Déchéance des intérêts en raison d’un formalisme contractuel non respecté

·

·

Déchéance des intérêts en raison d’un formalisme contractuel non respecté

L’Essentiel : La société FRANFINANCE a accordé un crédit renouvelable à Mme [I] [N] en février 2022. Suite à des impayés, elle a demandé la déchéance du terme. Le 12 octobre 2023, FRANFINANCE a assigné Mme [I] [N] devant le juge à Rennes pour un montant de 3 768,65 €. Lors de l’audience du 7 novembre 2024, la défenderesse était absente. Le juge a constaté que le contrat de crédit ne respectait pas les exigences du code de la consommation, entraînant la déchéance des intérêts. Finalement, Mme [I] [N] a été condamnée à rembourser 3 071 €, sans intérêts, avec exécution provisoire.

Contexte du litige

La société FRANFINANCE a accordé un crédit renouvelable à Mme [I] [N] d’un montant maximal de 3 500 € par une offre signée électroniquement le 7 février 2022. Suite à des échéances non réglées, FRANFINANCE a décidé de se prévaloir de la déchéance du terme.

Procédure judiciaire

Le 12 octobre 2023, FRANFINANCE a assigné Mme [I] [N] devant le juge des contentieux de la protection à Rennes, demandant le paiement de 3 768,65 € avec intérêts et 800 € au titre de l’article 700 du code de procédure civile. L’audience s’est tenue le 7 novembre 2024, où le juge a soulevé des questions relatives à la conformité du contrat de crédit avec le code de la consommation.

Absence de la défenderesse

Bien que Mme [I] [N] ait été régulièrement assignée, elle n’a pas comparu à l’audience. L’affaire a été mise en délibéré, et la décision a été rendue le 16 janvier 2025.

Analyse juridique

Le juge a rappelé que, selon le code de la consommation, il peut relever d’office des dispositions relatives à la régularité des contrats de crédit. En l’espèce, le contrat de crédit ne comportait pas l’encadré requis par l’article L312-28, entraînant la déchéance du droit aux intérêts pour le prêteur.

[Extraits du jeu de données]
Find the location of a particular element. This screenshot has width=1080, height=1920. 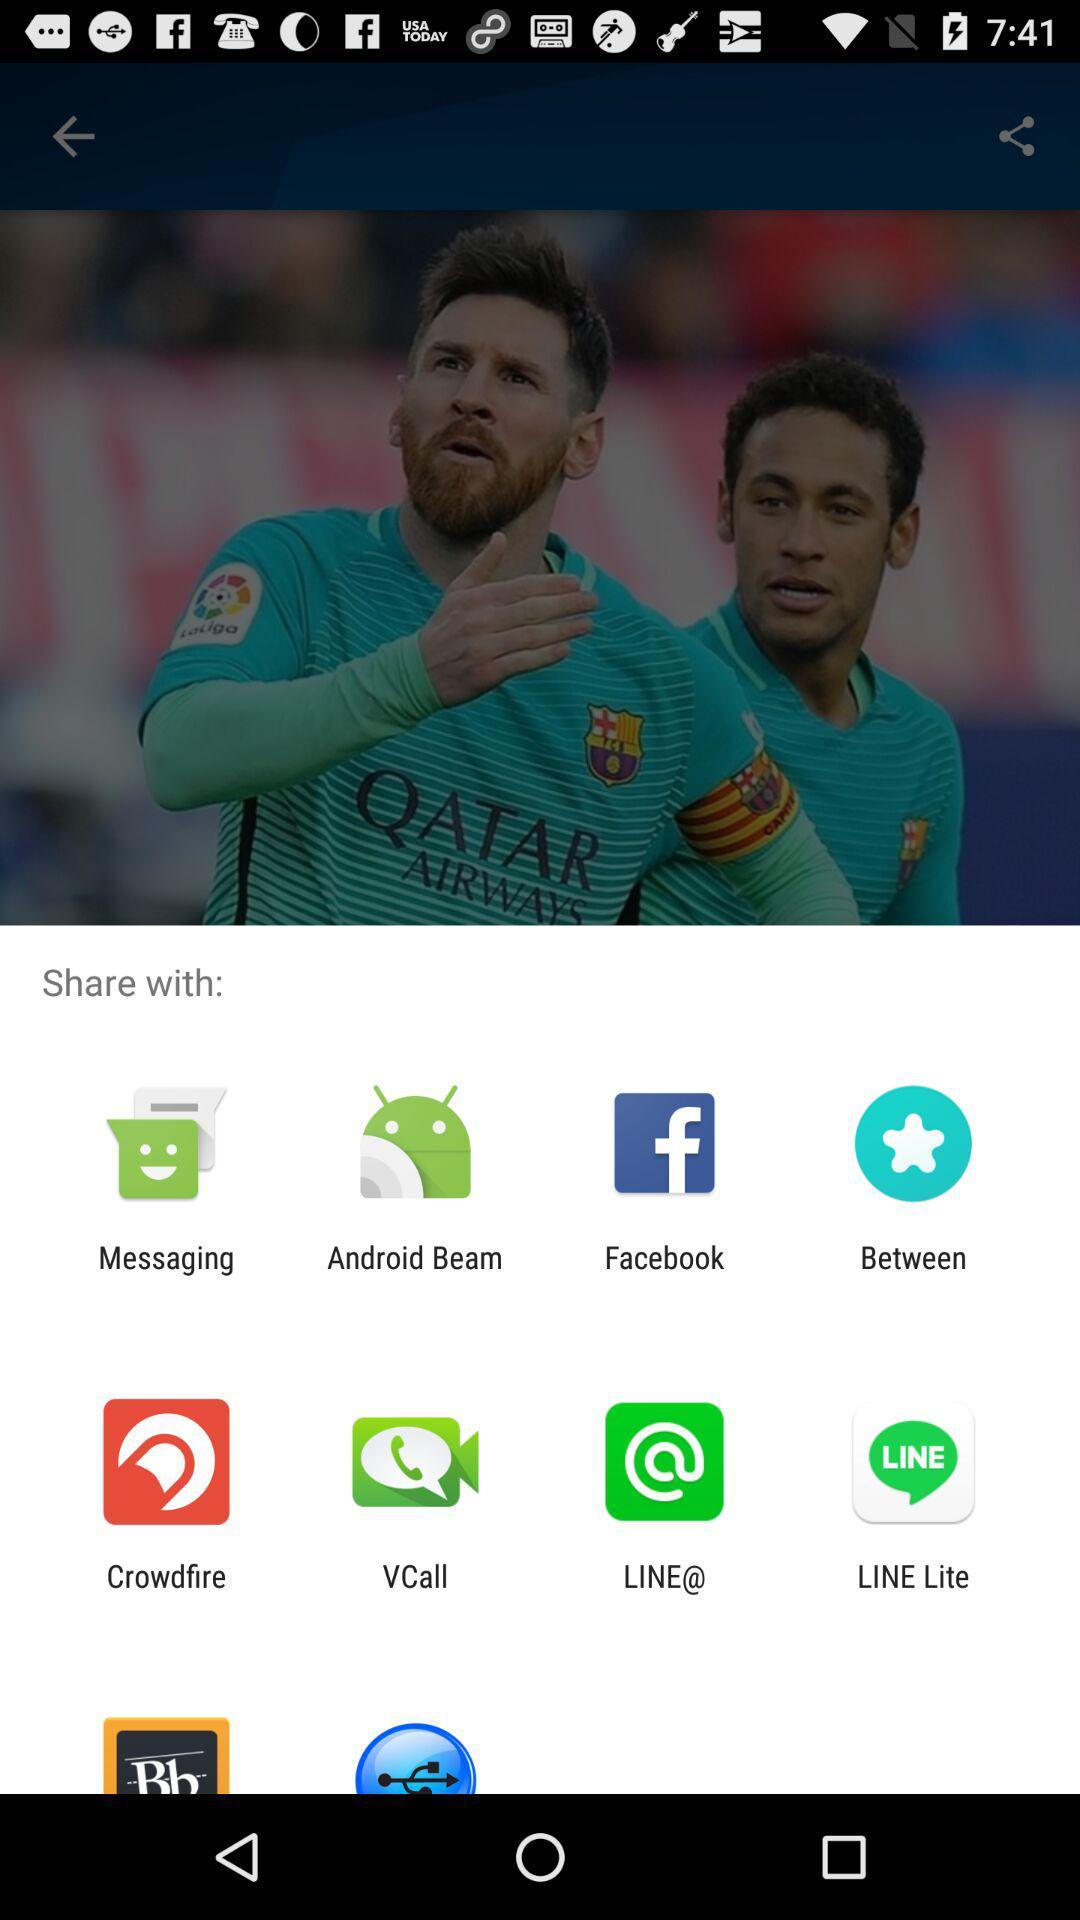

the item to the left of facebook item is located at coordinates (414, 1274).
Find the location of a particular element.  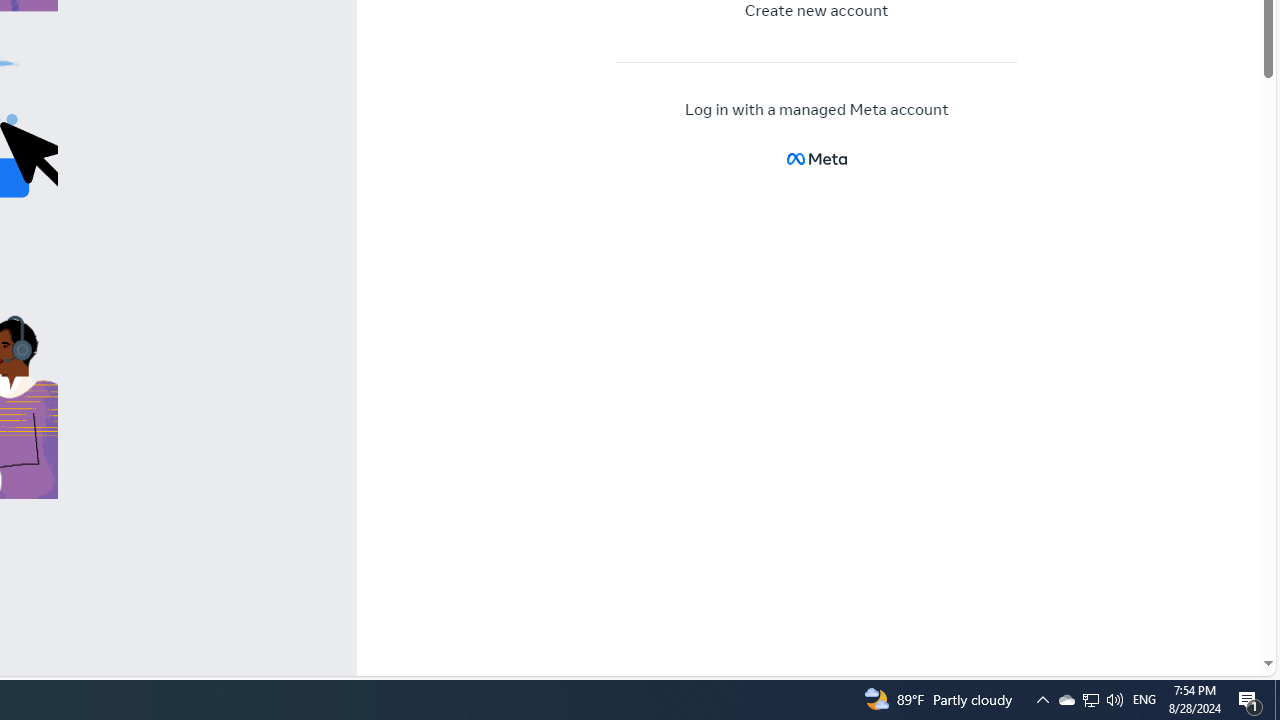

'Meta logo' is located at coordinates (816, 157).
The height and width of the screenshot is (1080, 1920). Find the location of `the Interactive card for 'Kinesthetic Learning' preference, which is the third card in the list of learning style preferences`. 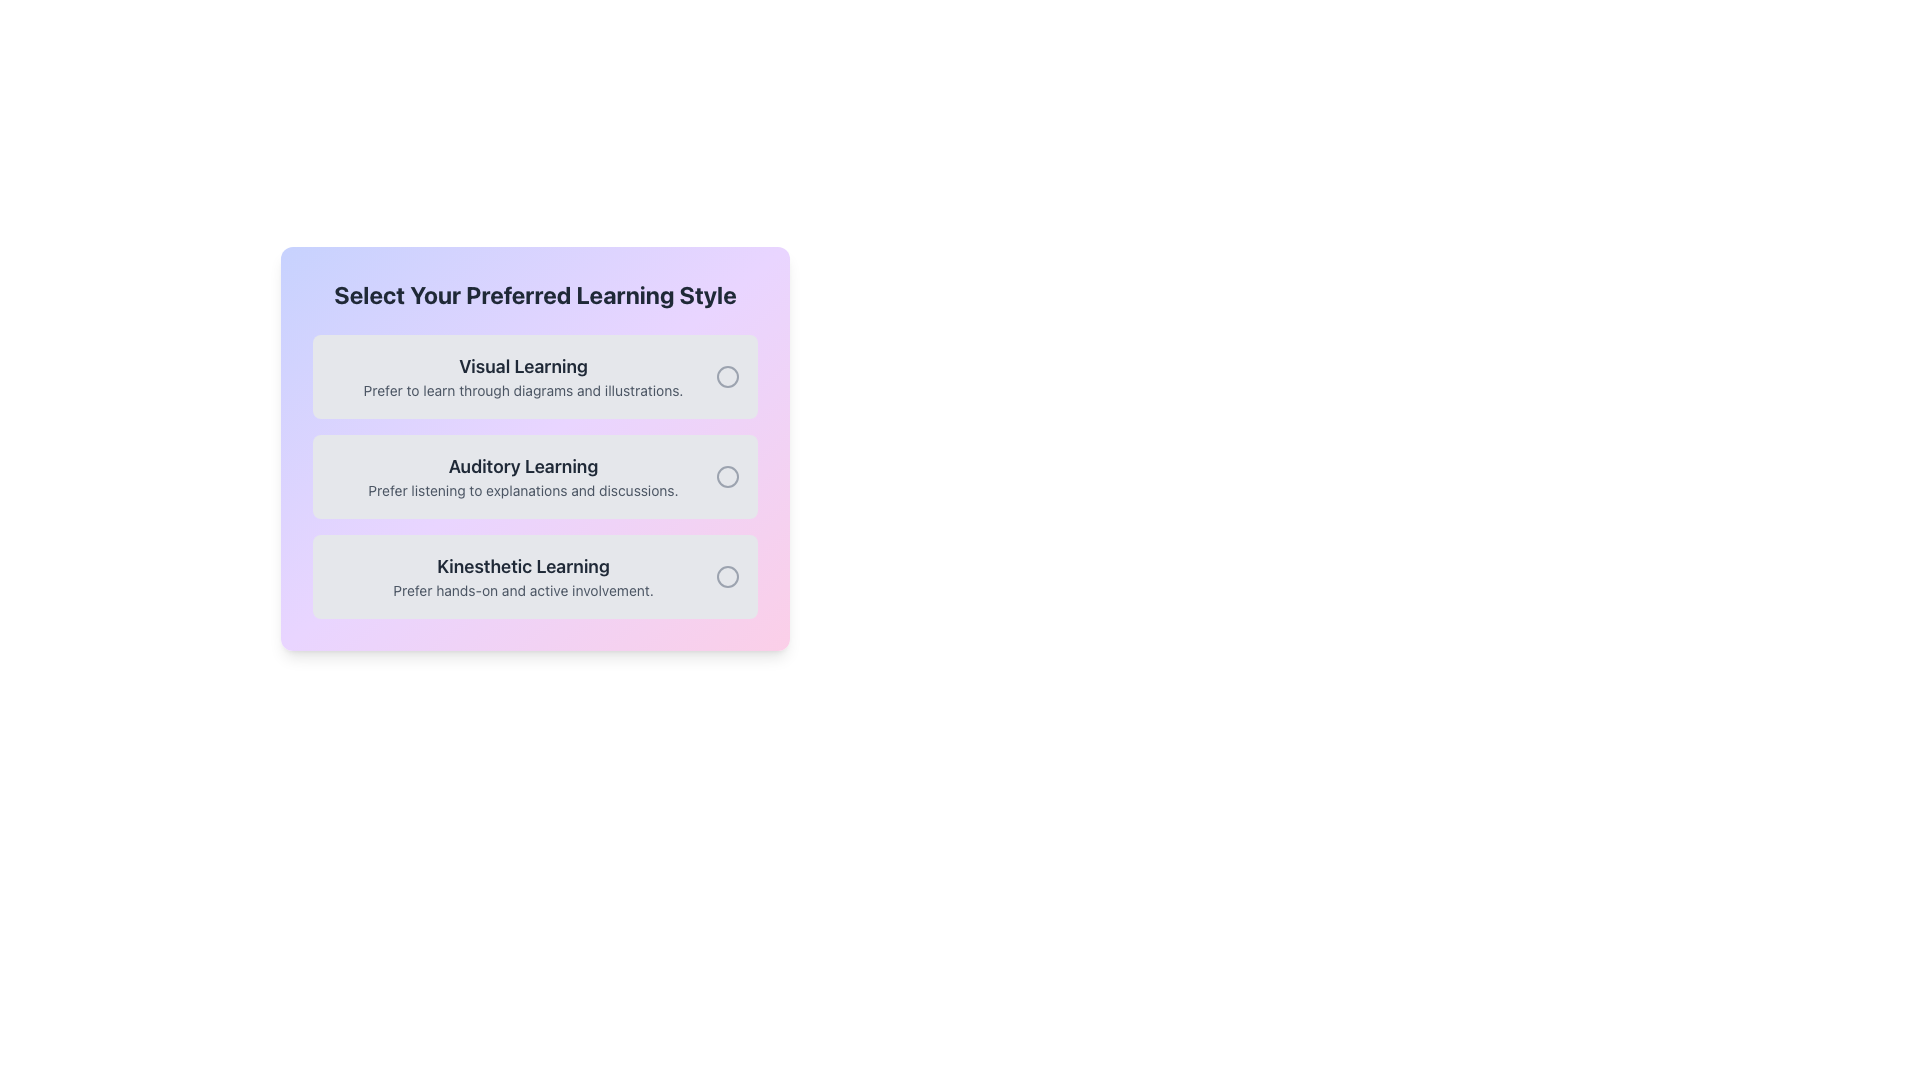

the Interactive card for 'Kinesthetic Learning' preference, which is the third card in the list of learning style preferences is located at coordinates (535, 577).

**Explorer les sources**
1) Reformulez sous forme de liste le paragraphe du texte du document qui commence par « Le 12 octobre 2023, FRANFINANCE a assigné », en gardant ses faits principaux.
2) Reproduisez s'il vous plaît le passage du texte du document allant de « Procédure judiciaire » jusqu'à « de la consommation. » inclus.
3) D'après le texte du document, à quelle date la décision a-t-elle été rendue ?

**Exercices corrigés**
1)
- 12 octobre 2023 : FRANFINANCE assigne Mme [I] [N] devant le juge des contentieux de la protection à Rennes.
- Demandes : 3 768,65 € avec intérêts, plus 800 € au titre de l'article 700 du code de procédure civile.
- 7 novembre 2024 : à l'audience, le juge soulève des questions sur la conformité du contrat de crédit au code de la consommation.

2)
Procédure judiciaire

Le 12 octobre 2023, FRANFINANCE a assigné Mme [I] [N] devant le juge des contentieux de la protection à Rennes, demandant le paiement de 3 768,65 € avec intérêts et 800 € au titre de l’article 700 du code de procédure civile. L’audience s’est tenue le 7 novembre 2024, où le juge a soulevé des questions relatives à la conformité du contrat de crédit avec le code de la consommation.

3) Le 16 janvier 2025.